## SOURCE

ENISA draws the Cyber Threat Landscape 2014:
15 top cyber threats, cyber threat agents, cyber-attack methods and threat trends for emerging technology areas.
ENISA’s Threat Landscape 2014 (ETL 2014) published today is the third yearly report in sequence, consolidating and analysing the top cyber threats and the evolution, encountered in 2014. ENISA Threat Landscape 2014, an activity contributing towards achieving the objectives formulated in the Cyber Security Strategy for the EU, stresses the importance of threat analysis and the identification of emerging trends in cyber security.
Novelties of the 2014 ETL include:
- information on attack vectors, giving initial information on the “how” of a cyber- attack
- the elaboration of use-cases of threat intelligence, showing how threat analysis can be used in phases of security management, and
- the involvement of stakeholders, consisting of 13 experts from CERTs, vendors, Member States and users.
In 2014, major changes were observed in top threats: an increased complexity of attacks, successful attacks on vital security functions of the internet, but also successful internationally coordinated operations of law enforcement and security vendors. Many of the changes in cyber threats can be attributed exactly to this coordination and the mobilisation of the cyber community. However, the evidence indicates that the future cyber threat landscapes will maintain high dynamics.
2014 can be characterised as the year of data breach. The massive data breaches identified massive attacks to main security functions of the Internet, demonstrating how effectively cyber threat agents abuse security weaknesses of businesses and governments. Main lessons learnt of the ETL highlight that “sloppiness” with regards to cyber security - is the number one reason for breaches accounting for 50% of the cases. Additionally, a positive development is reflected in the increase of both the quality and the quantity of the collected information, resulting in better threat assessment and more detailed material for end-users.

## RAW DATA
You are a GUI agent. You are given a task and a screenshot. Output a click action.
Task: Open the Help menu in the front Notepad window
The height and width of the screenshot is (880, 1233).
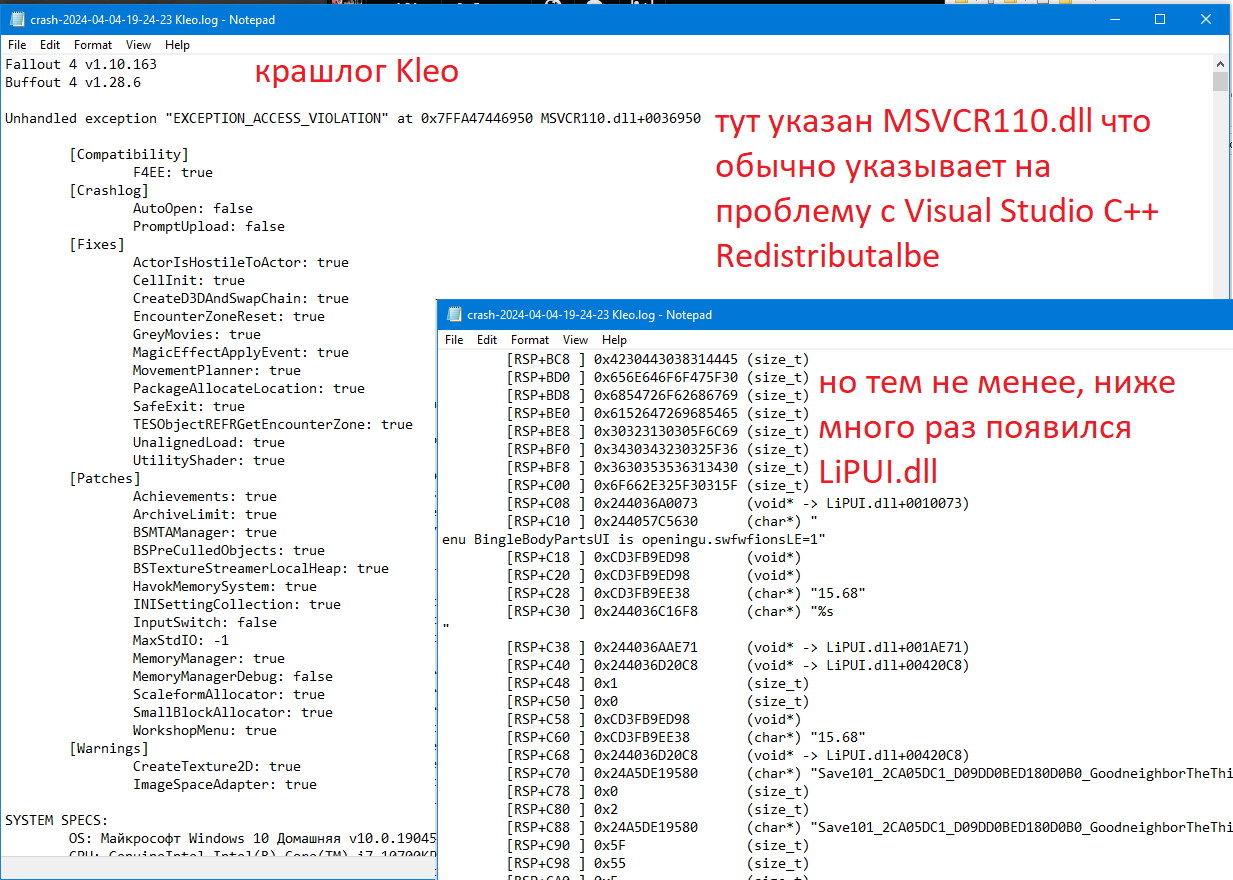[x=614, y=340]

## TASK LIST
1 - Answer these questions using the ENISA Threat Landscape text:
(a) Which yearly report in the sequence is ETL 2014?
(b) How many experts took part as stakeholders?
(c) What percentage of breach cases does the text attribute to "sloppiness" in cyber security?
2 - Using the ENISA Threat Landscape text, list every group the stakeholder experts came from.
3 - Please reproduce the ENISA Threat Landscape text from "ENISA’s Threat Landscape" to "in cyber security.".

## SOLUTIONS
1 -
(a) The third
(b) 13
(c) 50%

2 -
- CERTs
- Vendors
- Member States
- Users

3 -
ENISA’s Threat Landscape 2014 (ETL 2014) published today is the third yearly report in sequence, consolidating and analysing the top cyber threats and the evolution, encountered in 2014. ENISA Threat Landscape 2014, an activity contributing towards achieving the objectives formulated in the Cyber Security Strategy for the EU, stresses the importance of threat analysis and the identification of emerging trends in cyber security.